Stored items:

+-------+

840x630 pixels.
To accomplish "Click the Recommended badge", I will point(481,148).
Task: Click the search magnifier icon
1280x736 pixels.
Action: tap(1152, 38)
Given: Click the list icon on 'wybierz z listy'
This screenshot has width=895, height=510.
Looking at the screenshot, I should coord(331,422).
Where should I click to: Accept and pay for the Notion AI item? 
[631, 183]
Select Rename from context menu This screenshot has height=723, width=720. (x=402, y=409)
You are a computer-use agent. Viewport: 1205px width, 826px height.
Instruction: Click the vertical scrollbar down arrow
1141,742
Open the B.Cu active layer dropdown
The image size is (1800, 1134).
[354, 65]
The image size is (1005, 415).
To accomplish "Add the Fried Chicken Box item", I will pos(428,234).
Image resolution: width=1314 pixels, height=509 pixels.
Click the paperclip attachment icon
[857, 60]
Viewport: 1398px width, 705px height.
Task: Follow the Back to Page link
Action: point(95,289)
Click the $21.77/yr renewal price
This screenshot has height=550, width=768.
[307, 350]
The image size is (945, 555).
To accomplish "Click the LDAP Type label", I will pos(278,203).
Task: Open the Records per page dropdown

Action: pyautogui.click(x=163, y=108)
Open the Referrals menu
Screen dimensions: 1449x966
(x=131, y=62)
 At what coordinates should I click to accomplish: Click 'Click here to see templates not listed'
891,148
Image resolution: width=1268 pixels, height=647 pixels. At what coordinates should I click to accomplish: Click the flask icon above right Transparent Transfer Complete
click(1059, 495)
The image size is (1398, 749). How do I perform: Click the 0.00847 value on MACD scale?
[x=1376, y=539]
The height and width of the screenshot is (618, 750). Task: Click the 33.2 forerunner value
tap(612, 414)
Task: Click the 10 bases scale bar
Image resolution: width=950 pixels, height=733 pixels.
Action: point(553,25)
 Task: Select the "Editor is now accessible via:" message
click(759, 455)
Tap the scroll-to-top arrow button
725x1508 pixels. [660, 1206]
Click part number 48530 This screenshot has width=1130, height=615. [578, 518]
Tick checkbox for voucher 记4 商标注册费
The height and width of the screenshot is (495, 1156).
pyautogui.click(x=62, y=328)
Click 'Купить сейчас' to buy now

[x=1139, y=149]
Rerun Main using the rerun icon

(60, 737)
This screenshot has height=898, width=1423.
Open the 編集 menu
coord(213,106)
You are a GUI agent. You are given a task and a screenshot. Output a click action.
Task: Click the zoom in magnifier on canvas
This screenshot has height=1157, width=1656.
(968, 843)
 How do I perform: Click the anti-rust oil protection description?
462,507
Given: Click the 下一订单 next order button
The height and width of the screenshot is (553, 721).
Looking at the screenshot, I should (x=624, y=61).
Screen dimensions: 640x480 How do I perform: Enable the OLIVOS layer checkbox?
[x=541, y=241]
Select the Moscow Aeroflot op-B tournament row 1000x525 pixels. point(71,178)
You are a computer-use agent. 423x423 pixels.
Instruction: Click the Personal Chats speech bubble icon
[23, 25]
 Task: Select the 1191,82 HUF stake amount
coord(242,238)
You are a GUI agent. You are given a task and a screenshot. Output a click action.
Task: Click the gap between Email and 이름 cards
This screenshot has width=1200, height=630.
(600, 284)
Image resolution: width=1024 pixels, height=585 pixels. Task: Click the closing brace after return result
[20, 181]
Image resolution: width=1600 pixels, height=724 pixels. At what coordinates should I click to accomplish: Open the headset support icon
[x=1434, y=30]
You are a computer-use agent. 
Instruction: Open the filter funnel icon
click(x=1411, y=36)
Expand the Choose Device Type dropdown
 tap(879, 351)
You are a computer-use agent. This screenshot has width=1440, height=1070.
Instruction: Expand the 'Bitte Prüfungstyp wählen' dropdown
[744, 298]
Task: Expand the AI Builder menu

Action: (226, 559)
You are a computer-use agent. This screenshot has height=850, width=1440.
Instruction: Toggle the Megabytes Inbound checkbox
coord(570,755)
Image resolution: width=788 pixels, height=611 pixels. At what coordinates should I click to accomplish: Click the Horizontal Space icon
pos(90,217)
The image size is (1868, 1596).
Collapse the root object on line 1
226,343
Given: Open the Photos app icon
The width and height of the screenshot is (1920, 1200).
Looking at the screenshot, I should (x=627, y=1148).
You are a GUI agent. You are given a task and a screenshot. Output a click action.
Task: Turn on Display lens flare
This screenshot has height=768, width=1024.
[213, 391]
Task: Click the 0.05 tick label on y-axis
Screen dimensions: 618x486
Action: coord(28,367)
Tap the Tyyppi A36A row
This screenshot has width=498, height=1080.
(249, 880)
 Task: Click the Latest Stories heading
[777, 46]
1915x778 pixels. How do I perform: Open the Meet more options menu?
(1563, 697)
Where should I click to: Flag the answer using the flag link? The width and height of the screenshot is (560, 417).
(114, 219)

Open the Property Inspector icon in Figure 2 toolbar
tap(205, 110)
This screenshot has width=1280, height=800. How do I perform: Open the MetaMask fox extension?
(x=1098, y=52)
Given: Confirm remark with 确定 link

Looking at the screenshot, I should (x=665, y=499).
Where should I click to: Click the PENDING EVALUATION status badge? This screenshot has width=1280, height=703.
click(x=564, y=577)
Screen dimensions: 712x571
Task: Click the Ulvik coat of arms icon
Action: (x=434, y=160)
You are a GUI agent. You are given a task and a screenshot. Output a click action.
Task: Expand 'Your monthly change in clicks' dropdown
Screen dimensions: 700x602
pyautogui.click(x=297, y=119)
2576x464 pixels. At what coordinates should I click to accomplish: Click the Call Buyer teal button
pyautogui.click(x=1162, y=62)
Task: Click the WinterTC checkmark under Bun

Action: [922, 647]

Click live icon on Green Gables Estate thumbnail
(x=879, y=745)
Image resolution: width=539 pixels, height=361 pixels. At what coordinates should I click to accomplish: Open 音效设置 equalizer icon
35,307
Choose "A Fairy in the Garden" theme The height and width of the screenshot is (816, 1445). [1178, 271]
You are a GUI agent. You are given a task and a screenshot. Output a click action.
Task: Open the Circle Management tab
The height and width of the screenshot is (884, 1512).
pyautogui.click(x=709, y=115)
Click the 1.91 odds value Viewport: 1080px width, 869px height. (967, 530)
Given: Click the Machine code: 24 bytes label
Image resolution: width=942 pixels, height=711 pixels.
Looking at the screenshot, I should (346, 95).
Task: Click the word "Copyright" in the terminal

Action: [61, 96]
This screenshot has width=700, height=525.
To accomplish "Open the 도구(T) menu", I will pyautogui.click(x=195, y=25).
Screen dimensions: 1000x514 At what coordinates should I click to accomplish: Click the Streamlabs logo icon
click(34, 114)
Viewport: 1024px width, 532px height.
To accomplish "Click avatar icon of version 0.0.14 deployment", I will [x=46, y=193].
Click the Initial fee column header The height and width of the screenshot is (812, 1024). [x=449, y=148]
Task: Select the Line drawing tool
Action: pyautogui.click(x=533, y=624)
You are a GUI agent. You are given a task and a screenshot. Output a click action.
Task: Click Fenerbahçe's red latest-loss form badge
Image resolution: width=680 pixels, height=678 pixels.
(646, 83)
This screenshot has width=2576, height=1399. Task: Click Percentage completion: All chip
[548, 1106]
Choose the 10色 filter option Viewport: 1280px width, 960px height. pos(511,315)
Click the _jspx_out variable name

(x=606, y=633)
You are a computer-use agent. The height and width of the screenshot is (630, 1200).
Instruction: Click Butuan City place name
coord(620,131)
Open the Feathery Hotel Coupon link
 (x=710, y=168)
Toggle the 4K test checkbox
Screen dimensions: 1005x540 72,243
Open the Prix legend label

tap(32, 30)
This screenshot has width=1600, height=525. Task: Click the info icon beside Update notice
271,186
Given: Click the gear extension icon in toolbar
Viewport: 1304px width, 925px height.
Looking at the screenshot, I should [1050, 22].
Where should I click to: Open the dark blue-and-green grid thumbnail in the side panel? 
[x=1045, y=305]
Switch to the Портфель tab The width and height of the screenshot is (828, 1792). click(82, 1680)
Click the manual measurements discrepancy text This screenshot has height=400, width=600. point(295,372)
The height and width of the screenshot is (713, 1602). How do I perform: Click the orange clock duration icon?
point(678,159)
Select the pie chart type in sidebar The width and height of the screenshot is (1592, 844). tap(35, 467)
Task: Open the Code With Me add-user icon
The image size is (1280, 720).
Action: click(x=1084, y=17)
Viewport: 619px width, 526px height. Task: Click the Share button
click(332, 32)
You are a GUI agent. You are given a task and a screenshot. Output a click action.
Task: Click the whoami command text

+-------+

● **Problem description**
Find the word "computer" in the records, and report each line that has it.

● **Written reply**
You are a computer-use agent. Viewport: 1205px width, 826px height.
You are a computer-use agent. 423x423 pixels.
You are a computer-use agent. 
You are a computer-use agent. This screenshot has width=1440, height=1070.
You are a computer-use agent. This screenshot has height=850, width=1440.
You are a computer-use agent. The height and width of the screenshot is (630, 1200).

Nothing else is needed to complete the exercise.